• **EXERCISE DETAILS**:
The response must consist of every record, restated word for word.

• **MATERIALS PROVIDED**:
::::::::
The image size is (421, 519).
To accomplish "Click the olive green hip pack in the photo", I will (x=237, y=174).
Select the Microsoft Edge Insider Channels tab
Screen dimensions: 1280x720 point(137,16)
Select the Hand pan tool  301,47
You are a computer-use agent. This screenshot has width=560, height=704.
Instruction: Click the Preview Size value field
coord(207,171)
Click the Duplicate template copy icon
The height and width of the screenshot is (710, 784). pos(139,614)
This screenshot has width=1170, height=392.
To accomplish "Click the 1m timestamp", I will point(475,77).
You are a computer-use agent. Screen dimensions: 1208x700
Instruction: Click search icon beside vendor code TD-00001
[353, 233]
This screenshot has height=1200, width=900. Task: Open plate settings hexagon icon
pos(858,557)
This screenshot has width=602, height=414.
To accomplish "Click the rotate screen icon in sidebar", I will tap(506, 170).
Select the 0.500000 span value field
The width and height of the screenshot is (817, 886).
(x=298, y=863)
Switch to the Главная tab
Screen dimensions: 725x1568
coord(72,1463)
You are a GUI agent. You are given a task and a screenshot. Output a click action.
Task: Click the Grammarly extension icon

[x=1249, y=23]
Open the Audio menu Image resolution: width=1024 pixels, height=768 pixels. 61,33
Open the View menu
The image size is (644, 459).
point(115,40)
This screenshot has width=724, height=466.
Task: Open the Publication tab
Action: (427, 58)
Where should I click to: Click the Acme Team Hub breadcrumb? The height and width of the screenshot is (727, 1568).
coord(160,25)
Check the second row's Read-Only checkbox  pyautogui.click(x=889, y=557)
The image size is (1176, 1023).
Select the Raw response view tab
::::::::
• **EXERCISE ANSWER**:
The image size is (421, 519).
To accomplish "Click the olive green hip pack in the photo", I will (x=237, y=174).
Select the Microsoft Edge Insider Channels tab
Screen dimensions: 1280x720 point(137,16)
Select the Hand pan tool  301,47
You are a computer-use agent. This screenshot has width=560, height=704.
Instruction: Click the Preview Size value field
coord(207,171)
Click the Duplicate template copy icon
The height and width of the screenshot is (710, 784). pos(139,614)
This screenshot has width=1170, height=392.
To accomplish "Click the 1m timestamp", I will point(475,77).
You are a computer-use agent. Screen dimensions: 1208x700
Instruction: Click search icon beside vendor code TD-00001
[353, 233]
This screenshot has height=1200, width=900. Task: Open plate settings hexagon icon
pos(858,557)
This screenshot has width=602, height=414.
To accomplish "Click the rotate screen icon in sidebar", I will tap(506, 170).
Select the 0.500000 span value field
The width and height of the screenshot is (817, 886).
(x=298, y=863)
Switch to the Главная tab
Screen dimensions: 725x1568
coord(72,1463)
You are a GUI agent. You are given a task and a screenshot. Output a click action.
Task: Click the Grammarly extension icon

[x=1249, y=23]
Open the Audio menu Image resolution: width=1024 pixels, height=768 pixels. 61,33
Open the View menu
The image size is (644, 459).
point(115,40)
This screenshot has width=724, height=466.
Task: Open the Publication tab
Action: (427, 58)
Where should I click to: Click the Acme Team Hub breadcrumb? The height and width of the screenshot is (727, 1568).
coord(160,25)
Check the second row's Read-Only checkbox  pyautogui.click(x=889, y=557)
The image size is (1176, 1023).
Select the Raw response view tab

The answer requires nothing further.